Transportation Stocks as an Indicator of Coming Price InflationE

Ed Yardeni notes that:
The S&P 500 Transportation stock price index is only 5.6% below its record high of last July. The DJIA Transportation index is only 8.0% below its record high. That’s impressive given all the chatter last summer that the economy was growing at “stall speed” and could be heading into a recession.
He also notes that:
The S&P 500 Transportation index has been highly correlated with the CRB industrials spot price index. The former has been tracking the latter very closely since 2007. There has been a bit of divergence since early October of last year when the Transportation index rebounded sharply while the commodity index continued to fall.
I am the first to warn that it is dangerous to make too much of a correlation in the field of economics, where there are no constants, but this doesn't mean we can't look at data to get a rough idea of what might be going on.

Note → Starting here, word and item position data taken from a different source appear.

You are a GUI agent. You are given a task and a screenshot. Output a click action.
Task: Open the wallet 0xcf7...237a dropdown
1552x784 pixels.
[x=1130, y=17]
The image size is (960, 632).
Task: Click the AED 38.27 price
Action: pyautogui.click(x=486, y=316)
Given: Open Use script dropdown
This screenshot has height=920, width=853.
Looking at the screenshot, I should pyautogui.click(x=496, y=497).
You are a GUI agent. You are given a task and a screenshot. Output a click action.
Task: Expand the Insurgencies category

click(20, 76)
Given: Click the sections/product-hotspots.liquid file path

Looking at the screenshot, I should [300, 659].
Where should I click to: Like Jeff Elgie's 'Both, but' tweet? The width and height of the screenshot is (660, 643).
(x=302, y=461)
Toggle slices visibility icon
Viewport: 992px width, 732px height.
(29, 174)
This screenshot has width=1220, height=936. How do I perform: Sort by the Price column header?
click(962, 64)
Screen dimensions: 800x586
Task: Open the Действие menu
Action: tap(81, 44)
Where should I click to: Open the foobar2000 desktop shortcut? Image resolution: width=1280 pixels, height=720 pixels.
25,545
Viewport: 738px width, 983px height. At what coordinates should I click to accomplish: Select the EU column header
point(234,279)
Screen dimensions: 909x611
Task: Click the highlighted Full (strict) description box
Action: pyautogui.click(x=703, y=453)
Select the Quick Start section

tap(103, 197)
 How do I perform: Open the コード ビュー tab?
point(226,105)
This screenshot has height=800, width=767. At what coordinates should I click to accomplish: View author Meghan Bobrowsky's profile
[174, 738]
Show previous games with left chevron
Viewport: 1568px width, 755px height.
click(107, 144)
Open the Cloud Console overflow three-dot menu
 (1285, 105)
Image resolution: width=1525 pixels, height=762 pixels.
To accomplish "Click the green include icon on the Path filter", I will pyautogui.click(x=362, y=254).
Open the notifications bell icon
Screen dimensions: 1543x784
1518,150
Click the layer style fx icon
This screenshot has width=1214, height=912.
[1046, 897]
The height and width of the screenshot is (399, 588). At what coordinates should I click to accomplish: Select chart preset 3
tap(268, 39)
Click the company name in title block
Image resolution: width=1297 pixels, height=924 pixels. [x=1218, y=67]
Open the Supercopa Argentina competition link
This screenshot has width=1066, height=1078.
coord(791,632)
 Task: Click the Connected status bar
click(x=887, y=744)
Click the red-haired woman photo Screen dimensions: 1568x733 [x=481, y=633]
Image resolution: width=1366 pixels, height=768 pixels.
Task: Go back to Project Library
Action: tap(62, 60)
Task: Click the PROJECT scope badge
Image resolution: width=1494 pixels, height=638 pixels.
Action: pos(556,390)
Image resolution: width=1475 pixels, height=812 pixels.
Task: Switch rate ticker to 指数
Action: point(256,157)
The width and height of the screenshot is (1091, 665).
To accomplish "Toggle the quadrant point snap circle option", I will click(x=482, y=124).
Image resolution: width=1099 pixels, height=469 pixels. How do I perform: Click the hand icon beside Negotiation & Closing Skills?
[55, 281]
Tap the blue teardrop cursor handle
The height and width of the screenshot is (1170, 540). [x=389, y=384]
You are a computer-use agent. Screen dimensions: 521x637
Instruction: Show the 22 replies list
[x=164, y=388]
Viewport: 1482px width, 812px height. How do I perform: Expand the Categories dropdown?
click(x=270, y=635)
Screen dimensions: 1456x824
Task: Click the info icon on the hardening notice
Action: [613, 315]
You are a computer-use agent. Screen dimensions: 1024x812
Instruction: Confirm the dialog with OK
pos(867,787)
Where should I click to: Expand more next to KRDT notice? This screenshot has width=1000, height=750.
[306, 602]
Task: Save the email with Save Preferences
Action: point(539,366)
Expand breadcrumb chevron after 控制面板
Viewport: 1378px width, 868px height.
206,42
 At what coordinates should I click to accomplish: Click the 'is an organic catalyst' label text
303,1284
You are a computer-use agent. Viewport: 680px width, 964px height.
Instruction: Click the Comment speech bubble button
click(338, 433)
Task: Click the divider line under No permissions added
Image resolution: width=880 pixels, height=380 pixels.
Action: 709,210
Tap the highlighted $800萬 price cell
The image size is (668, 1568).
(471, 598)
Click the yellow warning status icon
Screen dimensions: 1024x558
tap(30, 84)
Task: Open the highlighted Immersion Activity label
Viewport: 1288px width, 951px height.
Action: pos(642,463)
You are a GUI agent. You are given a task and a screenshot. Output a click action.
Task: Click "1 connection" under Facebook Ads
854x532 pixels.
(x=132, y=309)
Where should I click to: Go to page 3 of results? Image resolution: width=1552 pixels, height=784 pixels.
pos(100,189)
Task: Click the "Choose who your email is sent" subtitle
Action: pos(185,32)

As Yardeni notes, the S&P 500 Transportation index also tends to track railcar loadings and truck tonnage. The railroads industry accounts for 44% of the market capitalization of the S&P 500 Transportation index.

Since railroad traffic is about moving commodities, it is not hard to understand that a boost in the Transportation index may be a signal of coming price inflation. More traffic strongly suggests more bidding for commodities.

Railcar loadings remained at a cyclical high during the first week of the new year at the highest pace since the end of 2008. The ATA Trucking Index (which measures tonnage) rose for the third straight month in November, matching its highest reading since January 2011.

Again, there is nothing in this data that says these developments must result in stronger price inflation, but they do suggest that demand for commodities is strong. Something that shouldn't come as a surprise given Bernanke's money printing boost to the economy.